An Occasional Guide to Irish Politics: Fake Indignation.

If one were to ask a scientist to come up with a device to measure false outrage in Irish politics, you would expect the needle to at least reach 50% most of the time. It’s hardly surprising, of course, in a system as centrally dictatorial as ours. When most elected officeholders either have no power or do not want to use it (something you don’t hear as much about) they resort to spewing out vast quantities of emotion-load guff about “dignity” and “esteem” of one group of vested interests or another.

Take almost any issue to do with old people. You can play bingo with the avalanche of grovelling pander that comes out of politicians when anyone suggests that senior citizens carry their fair share. “They have worked all their lives!” is a favourite. Some of them have. About the same proportion of non-senior citizens who have also worked their whole lives.

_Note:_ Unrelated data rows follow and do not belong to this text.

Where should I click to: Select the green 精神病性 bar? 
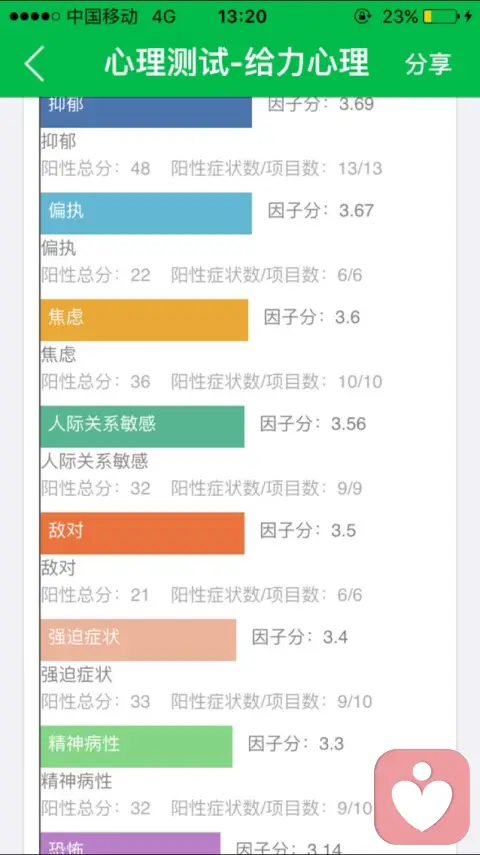[x=136, y=746]
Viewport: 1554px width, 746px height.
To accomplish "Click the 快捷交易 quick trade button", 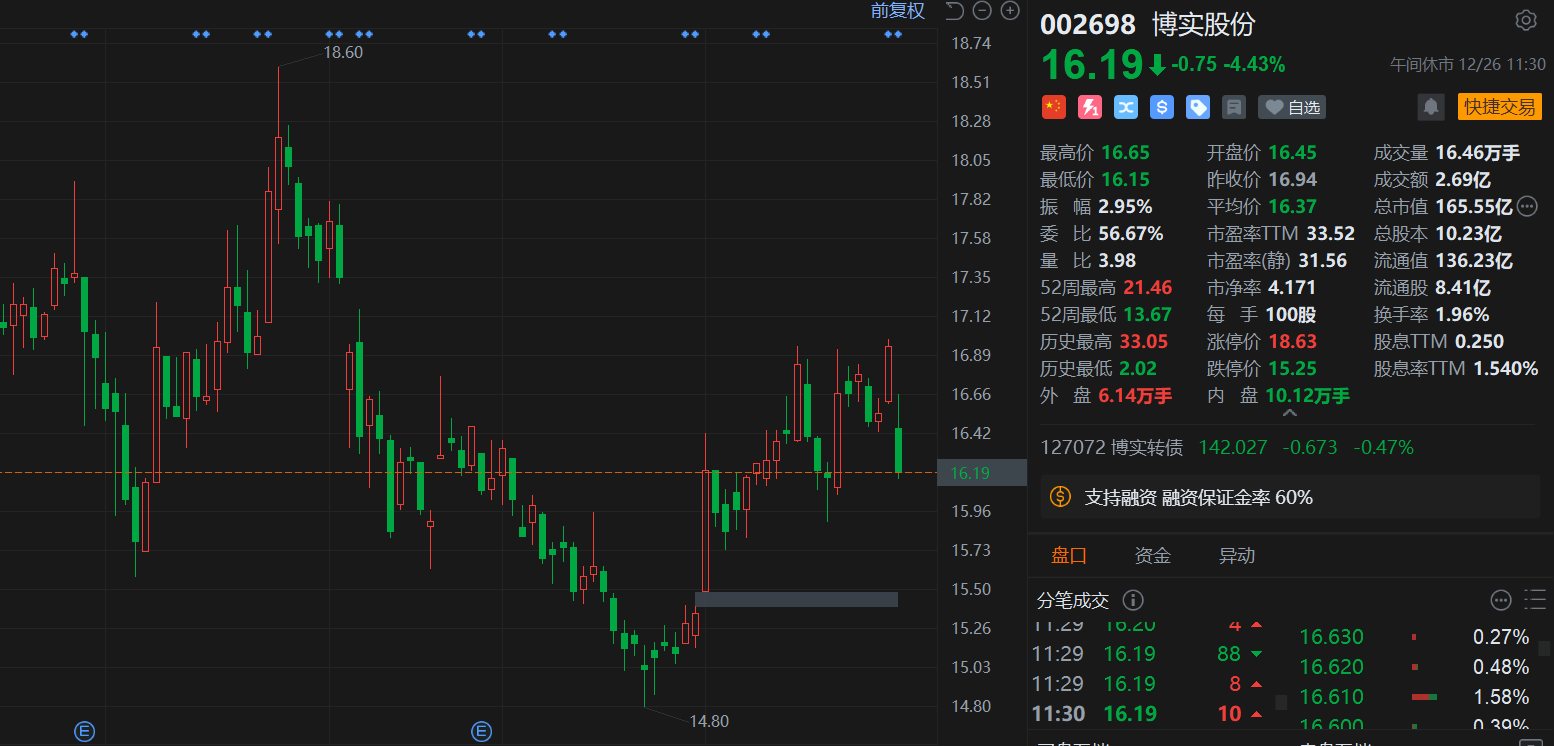I will [1499, 107].
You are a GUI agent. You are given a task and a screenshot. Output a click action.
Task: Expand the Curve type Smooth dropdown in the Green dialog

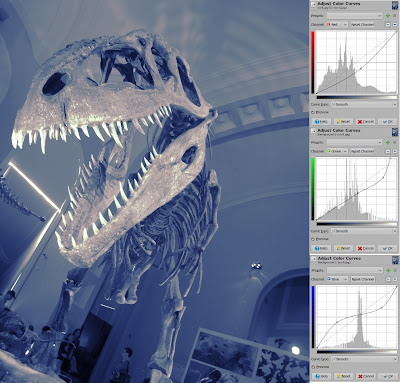pos(364,231)

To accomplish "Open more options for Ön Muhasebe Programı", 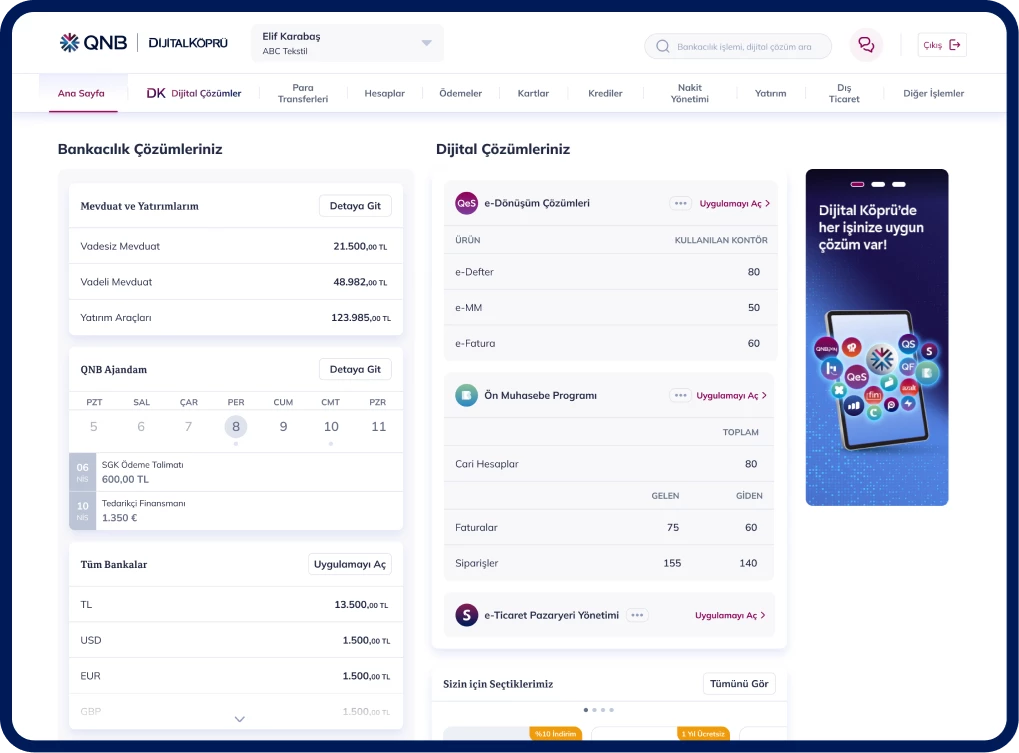I will click(680, 395).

Then you get the “the measure of a civilised society is how it treats its old people.” Again, this is true. But if you squeeze “financially comfortable with mortgage paid off” into the gap between “old” and “people”, it doesn’t quite sound the same.

But let’s call the truth here. Dignity me eye. We all know why politicians are terrified of old people. They vote. And fair play to them, because at least old people are smart enough to scare the shite out of politicians and use the system to get what they want. For that they deserve admiration.

But please: spare us the puffed out political chests and the “look at my inflated social conscience as I parade it down the street” from politicians who start to believe their own speeches.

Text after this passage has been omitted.